### Instructions to follow
Could you output, exactly and with nothing else, every line from the one that contains "Given: Click the row selector arrow icon" through the last line of the listing below?

Extracted entries section start

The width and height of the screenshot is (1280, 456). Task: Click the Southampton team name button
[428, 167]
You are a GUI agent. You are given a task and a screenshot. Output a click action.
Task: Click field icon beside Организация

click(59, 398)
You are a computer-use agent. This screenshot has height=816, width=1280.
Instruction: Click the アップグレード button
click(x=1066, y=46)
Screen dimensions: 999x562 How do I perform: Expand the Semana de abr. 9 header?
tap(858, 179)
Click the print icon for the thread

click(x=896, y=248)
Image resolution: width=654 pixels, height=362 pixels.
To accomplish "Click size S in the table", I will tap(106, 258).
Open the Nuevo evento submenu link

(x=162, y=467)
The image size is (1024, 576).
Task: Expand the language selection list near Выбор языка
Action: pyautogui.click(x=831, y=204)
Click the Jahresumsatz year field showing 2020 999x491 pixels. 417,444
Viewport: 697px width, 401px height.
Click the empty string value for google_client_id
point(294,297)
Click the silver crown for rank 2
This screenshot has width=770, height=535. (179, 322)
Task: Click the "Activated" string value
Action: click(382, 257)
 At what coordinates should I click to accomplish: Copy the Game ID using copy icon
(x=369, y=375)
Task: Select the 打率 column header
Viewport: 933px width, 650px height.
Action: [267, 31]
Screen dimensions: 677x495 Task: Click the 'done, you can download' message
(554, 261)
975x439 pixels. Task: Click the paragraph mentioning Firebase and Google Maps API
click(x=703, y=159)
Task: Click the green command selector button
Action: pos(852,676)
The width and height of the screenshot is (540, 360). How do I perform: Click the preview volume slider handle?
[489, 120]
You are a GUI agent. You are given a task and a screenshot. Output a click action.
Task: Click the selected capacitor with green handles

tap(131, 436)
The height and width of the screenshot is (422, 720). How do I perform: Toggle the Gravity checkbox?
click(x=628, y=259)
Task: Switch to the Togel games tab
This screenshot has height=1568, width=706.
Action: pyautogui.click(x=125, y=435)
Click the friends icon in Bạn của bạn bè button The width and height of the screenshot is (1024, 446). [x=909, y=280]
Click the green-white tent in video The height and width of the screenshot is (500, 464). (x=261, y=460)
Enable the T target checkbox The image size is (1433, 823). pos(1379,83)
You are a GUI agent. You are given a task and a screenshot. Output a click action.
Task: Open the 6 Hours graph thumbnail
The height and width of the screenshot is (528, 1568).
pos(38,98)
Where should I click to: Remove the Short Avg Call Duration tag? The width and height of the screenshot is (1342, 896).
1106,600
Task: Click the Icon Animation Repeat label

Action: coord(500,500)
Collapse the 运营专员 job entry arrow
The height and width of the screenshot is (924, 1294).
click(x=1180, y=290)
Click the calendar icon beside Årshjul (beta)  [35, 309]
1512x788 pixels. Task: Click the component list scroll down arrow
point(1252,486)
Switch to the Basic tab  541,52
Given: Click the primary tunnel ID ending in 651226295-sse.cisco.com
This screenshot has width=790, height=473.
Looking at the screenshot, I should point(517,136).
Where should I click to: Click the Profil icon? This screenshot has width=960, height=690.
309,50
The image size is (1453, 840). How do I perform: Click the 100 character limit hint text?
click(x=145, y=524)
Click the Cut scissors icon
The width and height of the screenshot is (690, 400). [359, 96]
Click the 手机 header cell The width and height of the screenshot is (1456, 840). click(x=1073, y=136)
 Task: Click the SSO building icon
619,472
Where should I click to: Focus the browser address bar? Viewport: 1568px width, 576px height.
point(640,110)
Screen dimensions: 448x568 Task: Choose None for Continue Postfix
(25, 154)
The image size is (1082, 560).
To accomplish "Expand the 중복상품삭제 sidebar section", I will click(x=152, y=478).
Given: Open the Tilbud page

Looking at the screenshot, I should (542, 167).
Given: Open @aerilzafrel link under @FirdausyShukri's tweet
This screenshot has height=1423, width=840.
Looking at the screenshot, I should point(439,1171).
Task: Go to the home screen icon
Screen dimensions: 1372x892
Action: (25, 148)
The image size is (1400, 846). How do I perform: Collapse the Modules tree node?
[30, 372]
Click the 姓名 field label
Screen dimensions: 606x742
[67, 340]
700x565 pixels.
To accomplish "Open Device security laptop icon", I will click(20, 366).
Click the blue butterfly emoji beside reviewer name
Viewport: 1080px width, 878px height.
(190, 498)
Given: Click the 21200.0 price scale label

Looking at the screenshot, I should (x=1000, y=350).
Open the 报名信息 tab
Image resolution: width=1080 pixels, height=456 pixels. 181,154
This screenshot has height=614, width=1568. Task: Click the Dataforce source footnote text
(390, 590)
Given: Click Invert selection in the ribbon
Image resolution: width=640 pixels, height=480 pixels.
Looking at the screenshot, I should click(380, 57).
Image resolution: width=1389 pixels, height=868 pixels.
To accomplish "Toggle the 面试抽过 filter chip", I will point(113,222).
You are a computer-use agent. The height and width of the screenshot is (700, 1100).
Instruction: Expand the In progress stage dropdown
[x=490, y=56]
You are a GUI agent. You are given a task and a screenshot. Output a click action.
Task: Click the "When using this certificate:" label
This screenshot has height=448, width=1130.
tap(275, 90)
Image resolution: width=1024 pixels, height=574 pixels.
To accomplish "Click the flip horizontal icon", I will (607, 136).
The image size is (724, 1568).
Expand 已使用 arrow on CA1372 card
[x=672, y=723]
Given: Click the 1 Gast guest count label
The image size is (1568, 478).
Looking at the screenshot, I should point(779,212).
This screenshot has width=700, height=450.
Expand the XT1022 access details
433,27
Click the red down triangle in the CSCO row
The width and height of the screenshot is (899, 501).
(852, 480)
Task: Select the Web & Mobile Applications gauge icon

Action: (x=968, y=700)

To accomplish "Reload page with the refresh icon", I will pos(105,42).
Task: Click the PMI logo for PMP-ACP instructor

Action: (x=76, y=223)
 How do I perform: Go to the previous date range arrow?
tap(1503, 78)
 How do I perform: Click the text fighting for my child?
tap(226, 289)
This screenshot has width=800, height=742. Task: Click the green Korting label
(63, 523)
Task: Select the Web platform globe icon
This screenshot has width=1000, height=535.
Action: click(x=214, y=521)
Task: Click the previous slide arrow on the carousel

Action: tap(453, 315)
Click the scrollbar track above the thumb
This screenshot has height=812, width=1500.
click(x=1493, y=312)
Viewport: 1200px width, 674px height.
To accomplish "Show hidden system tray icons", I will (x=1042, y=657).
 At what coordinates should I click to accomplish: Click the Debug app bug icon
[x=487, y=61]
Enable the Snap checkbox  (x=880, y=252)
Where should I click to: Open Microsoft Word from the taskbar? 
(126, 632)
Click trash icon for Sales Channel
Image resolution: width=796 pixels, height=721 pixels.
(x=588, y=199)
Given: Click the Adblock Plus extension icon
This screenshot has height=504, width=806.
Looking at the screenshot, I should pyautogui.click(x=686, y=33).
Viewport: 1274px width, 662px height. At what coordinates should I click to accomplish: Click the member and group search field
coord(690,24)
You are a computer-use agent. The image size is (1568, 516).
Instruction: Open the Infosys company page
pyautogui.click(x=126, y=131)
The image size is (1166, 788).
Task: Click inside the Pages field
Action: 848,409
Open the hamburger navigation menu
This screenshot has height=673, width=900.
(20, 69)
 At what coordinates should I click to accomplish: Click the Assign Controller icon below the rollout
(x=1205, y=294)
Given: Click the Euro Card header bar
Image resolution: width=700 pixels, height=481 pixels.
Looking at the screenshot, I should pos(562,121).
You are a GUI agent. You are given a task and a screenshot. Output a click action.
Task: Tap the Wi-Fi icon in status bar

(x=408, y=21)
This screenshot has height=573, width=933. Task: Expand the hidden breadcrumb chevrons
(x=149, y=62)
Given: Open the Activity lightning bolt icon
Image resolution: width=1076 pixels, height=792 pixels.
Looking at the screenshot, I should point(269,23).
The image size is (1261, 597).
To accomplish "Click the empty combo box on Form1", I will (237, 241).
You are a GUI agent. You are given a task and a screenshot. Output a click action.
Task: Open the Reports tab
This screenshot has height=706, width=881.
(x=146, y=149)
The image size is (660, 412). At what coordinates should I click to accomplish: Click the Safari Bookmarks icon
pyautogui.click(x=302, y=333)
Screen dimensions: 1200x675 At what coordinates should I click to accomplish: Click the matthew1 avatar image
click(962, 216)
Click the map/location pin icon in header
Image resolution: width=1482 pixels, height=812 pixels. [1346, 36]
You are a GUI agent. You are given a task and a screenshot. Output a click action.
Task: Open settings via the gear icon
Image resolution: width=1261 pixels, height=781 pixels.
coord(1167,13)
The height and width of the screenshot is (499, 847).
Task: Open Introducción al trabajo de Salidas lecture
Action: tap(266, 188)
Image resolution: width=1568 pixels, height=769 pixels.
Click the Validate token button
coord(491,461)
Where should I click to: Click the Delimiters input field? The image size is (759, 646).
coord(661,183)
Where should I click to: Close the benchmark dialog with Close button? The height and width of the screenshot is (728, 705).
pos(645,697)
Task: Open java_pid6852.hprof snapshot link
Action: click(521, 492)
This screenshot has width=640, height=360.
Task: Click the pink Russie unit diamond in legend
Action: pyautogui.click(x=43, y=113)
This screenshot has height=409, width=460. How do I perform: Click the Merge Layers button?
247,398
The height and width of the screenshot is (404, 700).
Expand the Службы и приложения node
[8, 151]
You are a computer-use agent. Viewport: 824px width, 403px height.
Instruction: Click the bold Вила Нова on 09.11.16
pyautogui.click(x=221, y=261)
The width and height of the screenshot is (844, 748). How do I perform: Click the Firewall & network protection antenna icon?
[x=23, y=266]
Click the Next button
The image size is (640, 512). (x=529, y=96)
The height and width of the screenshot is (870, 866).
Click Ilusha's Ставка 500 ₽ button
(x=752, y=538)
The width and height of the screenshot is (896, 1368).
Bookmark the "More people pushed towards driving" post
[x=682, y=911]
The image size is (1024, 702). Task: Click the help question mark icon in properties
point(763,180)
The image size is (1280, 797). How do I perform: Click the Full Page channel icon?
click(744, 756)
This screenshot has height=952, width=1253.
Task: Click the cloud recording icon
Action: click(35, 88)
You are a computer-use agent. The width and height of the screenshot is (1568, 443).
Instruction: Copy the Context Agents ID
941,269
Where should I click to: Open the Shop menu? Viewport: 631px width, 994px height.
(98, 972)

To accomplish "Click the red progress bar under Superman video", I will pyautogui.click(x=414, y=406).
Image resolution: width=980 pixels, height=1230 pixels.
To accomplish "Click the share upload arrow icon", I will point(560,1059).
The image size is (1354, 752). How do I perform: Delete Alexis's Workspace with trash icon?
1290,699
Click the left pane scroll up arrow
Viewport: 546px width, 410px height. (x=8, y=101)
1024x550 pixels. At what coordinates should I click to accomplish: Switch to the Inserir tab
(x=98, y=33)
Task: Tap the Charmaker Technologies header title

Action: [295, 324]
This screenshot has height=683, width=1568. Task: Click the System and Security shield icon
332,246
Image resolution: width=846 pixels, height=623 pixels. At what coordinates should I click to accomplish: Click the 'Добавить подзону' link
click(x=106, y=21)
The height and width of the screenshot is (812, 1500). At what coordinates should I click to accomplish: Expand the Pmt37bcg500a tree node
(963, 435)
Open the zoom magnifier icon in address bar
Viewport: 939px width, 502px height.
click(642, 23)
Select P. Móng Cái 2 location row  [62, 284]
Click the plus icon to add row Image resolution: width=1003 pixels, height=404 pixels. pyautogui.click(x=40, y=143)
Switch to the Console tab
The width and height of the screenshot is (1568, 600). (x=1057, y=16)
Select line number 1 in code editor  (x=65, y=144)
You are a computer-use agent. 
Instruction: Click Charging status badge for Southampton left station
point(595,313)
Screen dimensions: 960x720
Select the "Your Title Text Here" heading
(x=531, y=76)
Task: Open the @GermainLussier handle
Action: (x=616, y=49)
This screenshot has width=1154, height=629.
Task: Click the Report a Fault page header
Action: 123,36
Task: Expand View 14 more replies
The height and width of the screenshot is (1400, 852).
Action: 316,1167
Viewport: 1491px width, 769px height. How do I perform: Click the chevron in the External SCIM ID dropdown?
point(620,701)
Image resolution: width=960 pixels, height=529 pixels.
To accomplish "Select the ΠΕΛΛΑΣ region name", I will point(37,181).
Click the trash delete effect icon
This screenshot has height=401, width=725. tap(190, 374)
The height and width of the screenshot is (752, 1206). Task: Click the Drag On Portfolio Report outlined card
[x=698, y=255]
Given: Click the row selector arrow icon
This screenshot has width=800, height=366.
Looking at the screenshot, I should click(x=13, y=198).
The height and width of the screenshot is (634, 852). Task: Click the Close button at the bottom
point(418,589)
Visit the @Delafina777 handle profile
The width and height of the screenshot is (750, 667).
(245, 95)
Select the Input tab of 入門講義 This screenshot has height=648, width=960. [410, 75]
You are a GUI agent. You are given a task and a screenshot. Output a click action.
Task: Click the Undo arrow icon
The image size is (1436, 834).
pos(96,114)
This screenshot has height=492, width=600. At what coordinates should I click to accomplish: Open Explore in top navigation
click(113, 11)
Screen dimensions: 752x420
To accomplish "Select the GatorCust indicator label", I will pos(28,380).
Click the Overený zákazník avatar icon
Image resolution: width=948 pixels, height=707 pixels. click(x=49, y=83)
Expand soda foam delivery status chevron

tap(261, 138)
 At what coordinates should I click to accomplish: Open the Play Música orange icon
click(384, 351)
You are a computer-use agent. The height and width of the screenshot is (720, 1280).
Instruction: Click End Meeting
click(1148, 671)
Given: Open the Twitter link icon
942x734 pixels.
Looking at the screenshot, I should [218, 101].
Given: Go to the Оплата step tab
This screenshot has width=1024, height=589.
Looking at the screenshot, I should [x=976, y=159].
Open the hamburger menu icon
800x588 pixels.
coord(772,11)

Extracted entries section end

### Answer
Given: Click the row selector arrow icon
This screenshot has width=800, height=366.
Looking at the screenshot, I should click(x=13, y=198).
The height and width of the screenshot is (634, 852). Task: Click the Close button at the bottom
point(418,589)
Visit the @Delafina777 handle profile
The width and height of the screenshot is (750, 667).
(245, 95)
Select the Input tab of 入門講義 This screenshot has height=648, width=960. [410, 75]
You are a GUI agent. You are given a task and a screenshot. Output a click action.
Task: Click the Undo arrow icon
The image size is (1436, 834).
pos(96,114)
This screenshot has height=492, width=600. At what coordinates should I click to accomplish: Open Explore in top navigation
click(113, 11)
Screen dimensions: 752x420
To accomplish "Select the GatorCust indicator label", I will pos(28,380).
Click the Overený zákazník avatar icon
Image resolution: width=948 pixels, height=707 pixels. click(x=49, y=83)
Expand soda foam delivery status chevron

tap(261, 138)
 At what coordinates should I click to accomplish: Open the Play Música orange icon
click(384, 351)
You are a computer-use agent. The height and width of the screenshot is (720, 1280).
Instruction: Click End Meeting
click(1148, 671)
Given: Open the Twitter link icon
942x734 pixels.
Looking at the screenshot, I should [218, 101].
Given: Go to the Оплата step tab
This screenshot has width=1024, height=589.
Looking at the screenshot, I should [x=976, y=159].
Open the hamburger menu icon
800x588 pixels.
coord(772,11)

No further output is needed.